● To do
Copy exactly, please, each line of the data below until the line that contains "Click the back arrow" has been copied, beginning at the top.

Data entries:
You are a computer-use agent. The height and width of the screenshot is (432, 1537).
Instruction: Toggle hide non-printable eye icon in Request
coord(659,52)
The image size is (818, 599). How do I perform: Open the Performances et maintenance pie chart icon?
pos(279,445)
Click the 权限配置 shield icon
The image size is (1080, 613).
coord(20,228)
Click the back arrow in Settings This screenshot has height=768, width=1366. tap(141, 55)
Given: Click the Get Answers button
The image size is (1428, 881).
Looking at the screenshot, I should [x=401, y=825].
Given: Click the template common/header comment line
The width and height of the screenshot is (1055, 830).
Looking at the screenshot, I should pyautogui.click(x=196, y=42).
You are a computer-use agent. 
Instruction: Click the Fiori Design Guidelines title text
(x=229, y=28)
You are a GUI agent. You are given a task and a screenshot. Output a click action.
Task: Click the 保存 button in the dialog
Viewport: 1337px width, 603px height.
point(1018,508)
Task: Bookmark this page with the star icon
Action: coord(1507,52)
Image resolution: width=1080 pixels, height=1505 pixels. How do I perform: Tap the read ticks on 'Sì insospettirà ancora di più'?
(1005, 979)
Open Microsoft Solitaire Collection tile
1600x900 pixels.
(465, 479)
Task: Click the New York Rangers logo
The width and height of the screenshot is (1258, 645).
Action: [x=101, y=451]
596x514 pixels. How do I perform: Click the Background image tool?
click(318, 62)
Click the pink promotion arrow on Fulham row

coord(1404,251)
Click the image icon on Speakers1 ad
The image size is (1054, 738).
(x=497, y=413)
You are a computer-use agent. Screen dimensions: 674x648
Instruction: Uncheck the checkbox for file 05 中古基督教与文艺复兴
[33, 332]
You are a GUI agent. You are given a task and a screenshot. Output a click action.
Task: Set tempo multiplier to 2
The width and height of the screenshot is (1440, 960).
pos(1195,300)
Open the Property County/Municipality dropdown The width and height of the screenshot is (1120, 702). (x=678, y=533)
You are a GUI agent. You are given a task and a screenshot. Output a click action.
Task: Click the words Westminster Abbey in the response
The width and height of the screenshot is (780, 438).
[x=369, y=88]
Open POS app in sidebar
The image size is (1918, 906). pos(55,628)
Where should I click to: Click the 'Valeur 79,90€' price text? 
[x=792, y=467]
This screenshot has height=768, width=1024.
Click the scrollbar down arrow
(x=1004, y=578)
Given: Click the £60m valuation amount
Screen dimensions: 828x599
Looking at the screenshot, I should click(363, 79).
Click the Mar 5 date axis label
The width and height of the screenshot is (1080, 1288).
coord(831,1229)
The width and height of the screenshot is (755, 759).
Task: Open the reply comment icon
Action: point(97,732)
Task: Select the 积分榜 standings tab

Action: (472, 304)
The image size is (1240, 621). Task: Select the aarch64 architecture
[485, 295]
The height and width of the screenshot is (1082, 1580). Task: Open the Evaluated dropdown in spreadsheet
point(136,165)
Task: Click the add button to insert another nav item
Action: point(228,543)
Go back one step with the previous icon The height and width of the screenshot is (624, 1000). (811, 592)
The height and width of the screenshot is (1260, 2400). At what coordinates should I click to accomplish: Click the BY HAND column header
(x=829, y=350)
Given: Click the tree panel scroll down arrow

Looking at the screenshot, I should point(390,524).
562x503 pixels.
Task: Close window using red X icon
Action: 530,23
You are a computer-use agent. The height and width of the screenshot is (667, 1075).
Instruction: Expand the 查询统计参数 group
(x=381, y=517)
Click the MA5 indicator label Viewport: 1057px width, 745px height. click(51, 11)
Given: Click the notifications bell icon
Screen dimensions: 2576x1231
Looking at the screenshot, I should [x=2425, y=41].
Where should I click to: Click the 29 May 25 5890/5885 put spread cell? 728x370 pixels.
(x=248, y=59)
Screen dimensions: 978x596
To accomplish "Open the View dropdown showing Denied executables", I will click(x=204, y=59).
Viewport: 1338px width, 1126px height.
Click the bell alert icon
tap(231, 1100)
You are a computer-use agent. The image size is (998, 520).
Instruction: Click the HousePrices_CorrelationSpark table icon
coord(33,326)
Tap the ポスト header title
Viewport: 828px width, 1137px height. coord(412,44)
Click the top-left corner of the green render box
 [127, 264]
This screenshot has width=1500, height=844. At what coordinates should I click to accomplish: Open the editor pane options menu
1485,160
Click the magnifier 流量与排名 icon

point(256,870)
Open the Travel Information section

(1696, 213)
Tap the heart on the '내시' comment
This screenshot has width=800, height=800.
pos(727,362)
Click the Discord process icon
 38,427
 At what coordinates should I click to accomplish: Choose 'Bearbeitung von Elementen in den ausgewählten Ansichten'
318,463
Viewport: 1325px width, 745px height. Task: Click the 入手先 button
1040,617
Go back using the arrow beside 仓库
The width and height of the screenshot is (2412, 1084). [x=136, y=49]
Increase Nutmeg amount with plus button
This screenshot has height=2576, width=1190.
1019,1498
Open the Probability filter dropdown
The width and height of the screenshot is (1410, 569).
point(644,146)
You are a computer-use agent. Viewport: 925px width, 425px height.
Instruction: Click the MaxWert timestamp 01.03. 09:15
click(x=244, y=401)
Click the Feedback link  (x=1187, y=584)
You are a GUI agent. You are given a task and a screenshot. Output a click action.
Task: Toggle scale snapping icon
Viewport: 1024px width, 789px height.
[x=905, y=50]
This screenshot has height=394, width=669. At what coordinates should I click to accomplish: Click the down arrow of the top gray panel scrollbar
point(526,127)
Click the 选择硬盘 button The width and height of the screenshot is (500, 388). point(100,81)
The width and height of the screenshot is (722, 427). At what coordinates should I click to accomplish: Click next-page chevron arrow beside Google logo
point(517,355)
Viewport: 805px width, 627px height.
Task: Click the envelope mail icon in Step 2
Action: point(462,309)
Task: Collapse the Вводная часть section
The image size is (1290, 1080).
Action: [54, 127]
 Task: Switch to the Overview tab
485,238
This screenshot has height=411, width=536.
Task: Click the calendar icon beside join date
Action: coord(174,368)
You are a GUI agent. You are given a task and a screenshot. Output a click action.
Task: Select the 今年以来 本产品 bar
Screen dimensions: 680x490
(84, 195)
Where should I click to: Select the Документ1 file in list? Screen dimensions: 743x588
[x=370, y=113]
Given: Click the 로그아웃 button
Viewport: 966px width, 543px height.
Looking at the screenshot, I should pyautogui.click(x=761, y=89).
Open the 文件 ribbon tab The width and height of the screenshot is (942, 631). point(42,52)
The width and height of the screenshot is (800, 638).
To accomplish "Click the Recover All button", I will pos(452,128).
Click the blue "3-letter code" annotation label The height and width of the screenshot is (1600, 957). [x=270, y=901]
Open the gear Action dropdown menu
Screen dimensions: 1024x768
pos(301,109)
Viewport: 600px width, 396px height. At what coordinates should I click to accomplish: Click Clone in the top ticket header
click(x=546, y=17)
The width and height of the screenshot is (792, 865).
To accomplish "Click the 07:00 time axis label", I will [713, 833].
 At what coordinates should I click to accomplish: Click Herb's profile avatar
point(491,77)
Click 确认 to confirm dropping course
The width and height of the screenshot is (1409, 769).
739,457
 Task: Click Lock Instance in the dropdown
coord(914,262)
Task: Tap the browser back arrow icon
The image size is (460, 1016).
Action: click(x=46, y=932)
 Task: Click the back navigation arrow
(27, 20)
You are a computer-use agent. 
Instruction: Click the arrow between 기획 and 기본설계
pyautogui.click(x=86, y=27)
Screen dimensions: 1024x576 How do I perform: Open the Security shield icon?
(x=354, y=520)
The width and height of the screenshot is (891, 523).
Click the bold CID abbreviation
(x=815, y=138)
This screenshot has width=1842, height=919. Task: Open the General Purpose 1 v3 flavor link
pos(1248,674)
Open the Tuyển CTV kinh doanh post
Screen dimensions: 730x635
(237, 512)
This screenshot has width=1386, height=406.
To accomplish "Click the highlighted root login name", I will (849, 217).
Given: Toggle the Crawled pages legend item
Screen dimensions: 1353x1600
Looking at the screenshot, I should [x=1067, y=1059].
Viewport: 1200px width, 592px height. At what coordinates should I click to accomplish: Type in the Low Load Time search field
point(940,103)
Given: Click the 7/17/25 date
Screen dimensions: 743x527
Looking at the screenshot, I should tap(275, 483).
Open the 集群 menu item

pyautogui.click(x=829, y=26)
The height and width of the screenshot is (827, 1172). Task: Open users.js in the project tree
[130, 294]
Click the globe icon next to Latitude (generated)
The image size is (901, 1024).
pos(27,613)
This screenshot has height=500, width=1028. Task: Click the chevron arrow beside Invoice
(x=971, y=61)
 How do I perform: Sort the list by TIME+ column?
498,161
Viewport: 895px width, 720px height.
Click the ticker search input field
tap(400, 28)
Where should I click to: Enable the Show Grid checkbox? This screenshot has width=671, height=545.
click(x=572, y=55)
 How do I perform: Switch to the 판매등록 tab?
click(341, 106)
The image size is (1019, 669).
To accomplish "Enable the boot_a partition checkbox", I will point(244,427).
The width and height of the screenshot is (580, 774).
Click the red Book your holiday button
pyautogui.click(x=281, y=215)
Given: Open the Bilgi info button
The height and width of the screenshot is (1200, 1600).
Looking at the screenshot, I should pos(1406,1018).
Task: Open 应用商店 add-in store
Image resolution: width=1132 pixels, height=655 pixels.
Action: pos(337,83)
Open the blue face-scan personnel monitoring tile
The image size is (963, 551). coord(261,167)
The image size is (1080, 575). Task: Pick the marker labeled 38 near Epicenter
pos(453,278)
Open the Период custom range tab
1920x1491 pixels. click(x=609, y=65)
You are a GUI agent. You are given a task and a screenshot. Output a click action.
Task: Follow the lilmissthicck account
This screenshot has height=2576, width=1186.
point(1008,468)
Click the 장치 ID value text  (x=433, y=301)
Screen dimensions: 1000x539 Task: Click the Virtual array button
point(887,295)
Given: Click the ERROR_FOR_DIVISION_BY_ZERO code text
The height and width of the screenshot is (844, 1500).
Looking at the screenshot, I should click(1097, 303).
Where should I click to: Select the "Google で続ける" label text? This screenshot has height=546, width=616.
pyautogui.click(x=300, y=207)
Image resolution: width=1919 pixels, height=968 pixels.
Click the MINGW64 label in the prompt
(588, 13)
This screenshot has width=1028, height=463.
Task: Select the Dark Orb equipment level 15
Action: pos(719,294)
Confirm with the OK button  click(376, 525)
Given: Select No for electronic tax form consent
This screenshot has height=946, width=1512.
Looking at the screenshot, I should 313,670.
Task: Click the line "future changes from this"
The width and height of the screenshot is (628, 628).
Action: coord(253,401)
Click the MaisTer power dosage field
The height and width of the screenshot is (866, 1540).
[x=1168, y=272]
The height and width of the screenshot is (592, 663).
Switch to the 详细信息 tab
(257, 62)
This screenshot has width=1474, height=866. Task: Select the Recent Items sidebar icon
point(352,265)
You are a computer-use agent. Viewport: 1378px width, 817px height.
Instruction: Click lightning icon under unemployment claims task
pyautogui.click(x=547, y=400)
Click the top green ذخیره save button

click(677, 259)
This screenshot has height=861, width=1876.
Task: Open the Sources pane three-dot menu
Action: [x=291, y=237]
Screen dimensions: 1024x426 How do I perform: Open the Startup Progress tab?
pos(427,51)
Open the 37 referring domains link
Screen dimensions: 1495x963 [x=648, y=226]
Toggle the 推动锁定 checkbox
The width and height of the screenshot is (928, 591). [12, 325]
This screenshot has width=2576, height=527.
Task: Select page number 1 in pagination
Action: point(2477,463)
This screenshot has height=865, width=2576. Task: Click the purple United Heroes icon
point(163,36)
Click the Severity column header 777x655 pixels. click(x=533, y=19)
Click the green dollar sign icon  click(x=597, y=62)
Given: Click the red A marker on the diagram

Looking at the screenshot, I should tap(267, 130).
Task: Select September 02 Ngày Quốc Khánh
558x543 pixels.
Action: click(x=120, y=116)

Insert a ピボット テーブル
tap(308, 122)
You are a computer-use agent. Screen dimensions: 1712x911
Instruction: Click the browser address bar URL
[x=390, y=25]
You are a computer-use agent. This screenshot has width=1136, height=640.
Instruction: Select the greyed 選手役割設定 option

● Expected answer
You are a computer-use agent. The height and width of the screenshot is (432, 1537).
Instruction: Toggle hide non-printable eye icon in Request
coord(659,52)
The image size is (818, 599). How do I perform: Open the Performances et maintenance pie chart icon?
pos(279,445)
Click the 权限配置 shield icon
The image size is (1080, 613).
coord(20,228)
Click the back arrow in Settings This screenshot has height=768, width=1366. tap(141, 55)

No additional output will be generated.